— begin Data for this exercise —

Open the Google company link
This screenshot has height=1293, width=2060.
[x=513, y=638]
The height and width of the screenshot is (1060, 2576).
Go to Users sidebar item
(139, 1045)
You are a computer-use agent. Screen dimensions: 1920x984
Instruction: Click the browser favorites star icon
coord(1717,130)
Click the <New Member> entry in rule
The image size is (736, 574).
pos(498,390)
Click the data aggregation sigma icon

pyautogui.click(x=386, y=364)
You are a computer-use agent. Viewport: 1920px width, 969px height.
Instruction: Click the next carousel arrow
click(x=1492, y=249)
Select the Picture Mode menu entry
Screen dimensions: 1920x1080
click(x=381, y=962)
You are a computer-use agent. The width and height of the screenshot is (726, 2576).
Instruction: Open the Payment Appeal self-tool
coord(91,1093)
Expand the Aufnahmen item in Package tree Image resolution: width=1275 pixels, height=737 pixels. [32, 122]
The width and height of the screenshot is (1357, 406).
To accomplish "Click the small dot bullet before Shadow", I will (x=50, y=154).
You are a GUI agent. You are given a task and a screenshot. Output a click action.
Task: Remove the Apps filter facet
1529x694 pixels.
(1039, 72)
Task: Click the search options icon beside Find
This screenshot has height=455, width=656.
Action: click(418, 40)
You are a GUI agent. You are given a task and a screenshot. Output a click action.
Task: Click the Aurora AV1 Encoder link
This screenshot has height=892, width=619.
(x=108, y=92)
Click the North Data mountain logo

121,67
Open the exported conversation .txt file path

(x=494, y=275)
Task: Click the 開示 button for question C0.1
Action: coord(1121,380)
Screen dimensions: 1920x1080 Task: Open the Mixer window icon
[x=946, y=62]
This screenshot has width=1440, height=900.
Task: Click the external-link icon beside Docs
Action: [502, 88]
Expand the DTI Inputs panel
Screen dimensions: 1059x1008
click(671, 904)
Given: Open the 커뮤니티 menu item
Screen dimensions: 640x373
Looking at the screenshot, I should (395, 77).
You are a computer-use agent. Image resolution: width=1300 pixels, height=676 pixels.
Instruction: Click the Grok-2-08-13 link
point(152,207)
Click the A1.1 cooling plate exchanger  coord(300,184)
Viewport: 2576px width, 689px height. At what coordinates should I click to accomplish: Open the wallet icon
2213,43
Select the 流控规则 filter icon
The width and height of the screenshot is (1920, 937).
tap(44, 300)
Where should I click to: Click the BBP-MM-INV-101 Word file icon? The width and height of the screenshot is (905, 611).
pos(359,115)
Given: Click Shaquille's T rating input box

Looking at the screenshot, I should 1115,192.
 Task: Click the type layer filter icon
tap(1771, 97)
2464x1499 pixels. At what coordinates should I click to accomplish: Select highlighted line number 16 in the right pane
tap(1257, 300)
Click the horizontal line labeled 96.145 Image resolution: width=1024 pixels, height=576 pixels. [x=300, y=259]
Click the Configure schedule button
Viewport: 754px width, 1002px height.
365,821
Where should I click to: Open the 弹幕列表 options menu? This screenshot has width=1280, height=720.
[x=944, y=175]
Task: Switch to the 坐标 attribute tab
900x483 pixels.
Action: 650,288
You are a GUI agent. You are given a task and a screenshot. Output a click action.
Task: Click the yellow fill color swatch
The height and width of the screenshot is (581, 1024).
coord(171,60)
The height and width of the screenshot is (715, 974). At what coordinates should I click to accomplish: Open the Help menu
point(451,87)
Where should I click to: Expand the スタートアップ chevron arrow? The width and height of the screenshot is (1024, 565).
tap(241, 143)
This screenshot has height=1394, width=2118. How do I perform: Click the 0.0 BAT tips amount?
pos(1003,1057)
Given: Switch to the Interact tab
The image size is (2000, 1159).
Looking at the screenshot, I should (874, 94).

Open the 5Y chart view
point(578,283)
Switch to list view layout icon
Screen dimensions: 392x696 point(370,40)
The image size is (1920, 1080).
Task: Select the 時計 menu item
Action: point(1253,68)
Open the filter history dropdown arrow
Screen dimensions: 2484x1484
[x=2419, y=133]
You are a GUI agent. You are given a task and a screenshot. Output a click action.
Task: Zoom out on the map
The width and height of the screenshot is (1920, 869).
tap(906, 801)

— end Data for this exercise —

Can you repeat, word for word, the items from the first line at the top through the line that holds "Expand the Aufnahmen", both included?

**Response to this task**
Open the Google company link
This screenshot has height=1293, width=2060.
[x=513, y=638]
The height and width of the screenshot is (1060, 2576).
Go to Users sidebar item
(139, 1045)
You are a computer-use agent. Screen dimensions: 1920x984
Instruction: Click the browser favorites star icon
coord(1717,130)
Click the <New Member> entry in rule
The image size is (736, 574).
pos(498,390)
Click the data aggregation sigma icon

pyautogui.click(x=386, y=364)
You are a computer-use agent. Viewport: 1920px width, 969px height.
Instruction: Click the next carousel arrow
click(x=1492, y=249)
Select the Picture Mode menu entry
Screen dimensions: 1920x1080
click(x=381, y=962)
You are a computer-use agent. The width and height of the screenshot is (726, 2576).
Instruction: Open the Payment Appeal self-tool
coord(91,1093)
Expand the Aufnahmen item in Package tree Image resolution: width=1275 pixels, height=737 pixels. [32, 122]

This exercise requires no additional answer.